> _What you will do_
All of the records should be given again verbatim.

> _Task inputs_
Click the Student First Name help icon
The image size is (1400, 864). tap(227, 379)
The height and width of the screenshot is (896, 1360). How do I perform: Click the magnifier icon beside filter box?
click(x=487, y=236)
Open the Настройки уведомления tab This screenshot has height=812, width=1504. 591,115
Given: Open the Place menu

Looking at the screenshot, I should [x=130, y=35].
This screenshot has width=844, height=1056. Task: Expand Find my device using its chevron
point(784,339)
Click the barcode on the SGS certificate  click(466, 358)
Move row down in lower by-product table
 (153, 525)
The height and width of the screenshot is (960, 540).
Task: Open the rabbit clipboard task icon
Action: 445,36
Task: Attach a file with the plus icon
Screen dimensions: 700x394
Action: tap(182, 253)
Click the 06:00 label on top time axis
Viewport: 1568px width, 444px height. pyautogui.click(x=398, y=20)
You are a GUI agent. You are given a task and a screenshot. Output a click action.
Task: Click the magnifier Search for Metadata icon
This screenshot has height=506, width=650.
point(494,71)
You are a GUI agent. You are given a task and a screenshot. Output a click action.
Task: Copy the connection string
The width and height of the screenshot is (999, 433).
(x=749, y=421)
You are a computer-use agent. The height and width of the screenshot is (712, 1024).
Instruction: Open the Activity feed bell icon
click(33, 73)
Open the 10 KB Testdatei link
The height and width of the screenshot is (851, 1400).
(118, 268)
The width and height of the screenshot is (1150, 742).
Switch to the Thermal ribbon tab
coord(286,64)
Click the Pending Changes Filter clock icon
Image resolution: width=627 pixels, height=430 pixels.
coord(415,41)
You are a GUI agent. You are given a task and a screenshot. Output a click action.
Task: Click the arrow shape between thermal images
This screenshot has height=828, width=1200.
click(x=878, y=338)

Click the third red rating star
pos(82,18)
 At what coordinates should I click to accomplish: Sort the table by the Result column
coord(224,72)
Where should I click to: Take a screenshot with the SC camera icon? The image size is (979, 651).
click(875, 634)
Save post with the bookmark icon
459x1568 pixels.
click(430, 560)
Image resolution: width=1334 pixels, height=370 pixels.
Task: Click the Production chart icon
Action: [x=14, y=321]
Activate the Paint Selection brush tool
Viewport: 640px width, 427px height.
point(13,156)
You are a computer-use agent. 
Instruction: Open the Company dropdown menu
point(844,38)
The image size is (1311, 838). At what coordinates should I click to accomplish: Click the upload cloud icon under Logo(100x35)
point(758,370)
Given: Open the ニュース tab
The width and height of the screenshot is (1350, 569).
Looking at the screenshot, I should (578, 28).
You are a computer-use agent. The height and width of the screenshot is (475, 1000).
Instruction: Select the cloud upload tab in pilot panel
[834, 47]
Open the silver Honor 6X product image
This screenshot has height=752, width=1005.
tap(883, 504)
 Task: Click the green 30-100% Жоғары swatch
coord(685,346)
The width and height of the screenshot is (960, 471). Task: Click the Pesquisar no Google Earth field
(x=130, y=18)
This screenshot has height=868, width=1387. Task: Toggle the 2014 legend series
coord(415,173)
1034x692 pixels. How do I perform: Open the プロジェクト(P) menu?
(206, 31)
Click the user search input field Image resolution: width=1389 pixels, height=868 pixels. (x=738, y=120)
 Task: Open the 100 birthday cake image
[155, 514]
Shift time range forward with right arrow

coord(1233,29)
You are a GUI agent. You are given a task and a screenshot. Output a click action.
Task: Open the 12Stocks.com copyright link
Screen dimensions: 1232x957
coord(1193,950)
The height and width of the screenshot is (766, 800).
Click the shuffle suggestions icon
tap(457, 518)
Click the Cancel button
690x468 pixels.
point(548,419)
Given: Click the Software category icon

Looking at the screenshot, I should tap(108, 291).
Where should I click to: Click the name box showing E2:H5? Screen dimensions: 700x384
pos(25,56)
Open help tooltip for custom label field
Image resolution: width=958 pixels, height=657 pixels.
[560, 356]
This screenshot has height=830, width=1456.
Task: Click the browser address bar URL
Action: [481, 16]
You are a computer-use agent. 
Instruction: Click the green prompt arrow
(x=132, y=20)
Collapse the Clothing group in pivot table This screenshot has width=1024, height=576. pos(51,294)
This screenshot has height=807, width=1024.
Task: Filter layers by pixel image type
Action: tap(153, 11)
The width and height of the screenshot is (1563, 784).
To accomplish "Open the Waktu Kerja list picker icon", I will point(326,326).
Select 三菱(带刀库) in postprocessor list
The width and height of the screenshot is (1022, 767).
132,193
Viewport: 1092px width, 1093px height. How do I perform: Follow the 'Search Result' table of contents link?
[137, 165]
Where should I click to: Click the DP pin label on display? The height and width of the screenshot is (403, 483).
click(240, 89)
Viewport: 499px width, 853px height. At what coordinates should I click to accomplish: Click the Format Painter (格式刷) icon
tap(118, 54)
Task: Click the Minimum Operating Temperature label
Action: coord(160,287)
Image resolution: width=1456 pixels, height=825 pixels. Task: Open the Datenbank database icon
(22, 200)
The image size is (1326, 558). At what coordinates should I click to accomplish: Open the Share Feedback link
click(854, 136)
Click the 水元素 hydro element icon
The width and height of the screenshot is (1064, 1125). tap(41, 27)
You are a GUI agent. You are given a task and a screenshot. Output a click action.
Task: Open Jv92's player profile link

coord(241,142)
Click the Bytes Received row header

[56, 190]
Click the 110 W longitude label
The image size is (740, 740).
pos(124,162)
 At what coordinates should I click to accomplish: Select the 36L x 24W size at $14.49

> _Exercise answer_
Click the Student First Name help icon
The image size is (1400, 864). tap(227, 379)
The height and width of the screenshot is (896, 1360). How do I perform: Click the magnifier icon beside filter box?
click(x=487, y=236)
Open the Настройки уведомления tab This screenshot has height=812, width=1504. 591,115
Given: Open the Place menu

Looking at the screenshot, I should [x=130, y=35].
This screenshot has width=844, height=1056. Task: Expand Find my device using its chevron
point(784,339)
Click the barcode on the SGS certificate  click(466, 358)
Move row down in lower by-product table
 (153, 525)
The height and width of the screenshot is (960, 540).
Task: Open the rabbit clipboard task icon
Action: 445,36
Task: Attach a file with the plus icon
Screen dimensions: 700x394
Action: tap(182, 253)
Click the 06:00 label on top time axis
Viewport: 1568px width, 444px height. pyautogui.click(x=398, y=20)
You are a GUI agent. You are given a task and a screenshot. Output a click action.
Task: Click the magnifier Search for Metadata icon
This screenshot has height=506, width=650.
point(494,71)
You are a GUI agent. You are given a task and a screenshot. Output a click action.
Task: Copy the connection string
The width and height of the screenshot is (999, 433).
(x=749, y=421)
You are a computer-use agent. The height and width of the screenshot is (712, 1024).
Instruction: Open the Activity feed bell icon
click(33, 73)
Open the 10 KB Testdatei link
The height and width of the screenshot is (851, 1400).
(118, 268)
The width and height of the screenshot is (1150, 742).
Switch to the Thermal ribbon tab
coord(286,64)
Click the Pending Changes Filter clock icon
Image resolution: width=627 pixels, height=430 pixels.
coord(415,41)
You are a GUI agent. You are given a task and a screenshot. Output a click action.
Task: Click the arrow shape between thermal images
This screenshot has height=828, width=1200.
click(x=878, y=338)

Click the third red rating star
pos(82,18)
 At what coordinates should I click to accomplish: Sort the table by the Result column
coord(224,72)
Where should I click to: Take a screenshot with the SC camera icon? The image size is (979, 651).
click(875, 634)
Save post with the bookmark icon
459x1568 pixels.
click(430, 560)
Image resolution: width=1334 pixels, height=370 pixels.
Task: Click the Production chart icon
Action: [x=14, y=321]
Activate the Paint Selection brush tool
Viewport: 640px width, 427px height.
point(13,156)
You are a computer-use agent. 
Instruction: Open the Company dropdown menu
point(844,38)
The image size is (1311, 838). At what coordinates should I click to accomplish: Click the upload cloud icon under Logo(100x35)
point(758,370)
Given: Open the ニュース tab
The width and height of the screenshot is (1350, 569).
Looking at the screenshot, I should (578, 28).
You are a computer-use agent. The height and width of the screenshot is (475, 1000).
Instruction: Select the cloud upload tab in pilot panel
[834, 47]
Open the silver Honor 6X product image
This screenshot has height=752, width=1005.
tap(883, 504)
 Task: Click the green 30-100% Жоғары swatch
coord(685,346)
The width and height of the screenshot is (960, 471). Task: Click the Pesquisar no Google Earth field
(x=130, y=18)
This screenshot has height=868, width=1387. Task: Toggle the 2014 legend series
coord(415,173)
1034x692 pixels. How do I perform: Open the プロジェクト(P) menu?
(206, 31)
Click the user search input field Image resolution: width=1389 pixels, height=868 pixels. (x=738, y=120)
 Task: Open the 100 birthday cake image
[155, 514]
Shift time range forward with right arrow

coord(1233,29)
You are a GUI agent. You are given a task and a screenshot. Output a click action.
Task: Open the 12Stocks.com copyright link
Screen dimensions: 1232x957
coord(1193,950)
The height and width of the screenshot is (766, 800).
Click the shuffle suggestions icon
tap(457, 518)
Click the Cancel button
690x468 pixels.
point(548,419)
Given: Click the Software category icon

Looking at the screenshot, I should tap(108, 291).
Where should I click to: Click the name box showing E2:H5? Screen dimensions: 700x384
pos(25,56)
Open help tooltip for custom label field
Image resolution: width=958 pixels, height=657 pixels.
[560, 356]
This screenshot has height=830, width=1456.
Task: Click the browser address bar URL
Action: [481, 16]
You are a computer-use agent. 
Instruction: Click the green prompt arrow
(x=132, y=20)
Collapse the Clothing group in pivot table This screenshot has width=1024, height=576. pos(51,294)
This screenshot has height=807, width=1024.
Task: Filter layers by pixel image type
Action: tap(153, 11)
The width and height of the screenshot is (1563, 784).
To accomplish "Open the Waktu Kerja list picker icon", I will point(326,326).
Select 三菱(带刀库) in postprocessor list
The width and height of the screenshot is (1022, 767).
132,193
Viewport: 1092px width, 1093px height. How do I perform: Follow the 'Search Result' table of contents link?
[137, 165]
Where should I click to: Click the DP pin label on display? The height and width of the screenshot is (403, 483).
click(240, 89)
Viewport: 499px width, 853px height. At what coordinates should I click to accomplish: Click the Format Painter (格式刷) icon
tap(118, 54)
Task: Click the Minimum Operating Temperature label
Action: coord(160,287)
Image resolution: width=1456 pixels, height=825 pixels. Task: Open the Datenbank database icon
(22, 200)
The image size is (1326, 558). At what coordinates should I click to accomplish: Open the Share Feedback link
click(854, 136)
Click the 水元素 hydro element icon
The width and height of the screenshot is (1064, 1125). tap(41, 27)
You are a GUI agent. You are given a task and a screenshot. Output a click action.
Task: Open Jv92's player profile link

coord(241,142)
Click the Bytes Received row header

[56, 190]
Click the 110 W longitude label
The image size is (740, 740).
pos(124,162)
 At what coordinates should I click to accomplish: Select the 36L x 24W size at $14.49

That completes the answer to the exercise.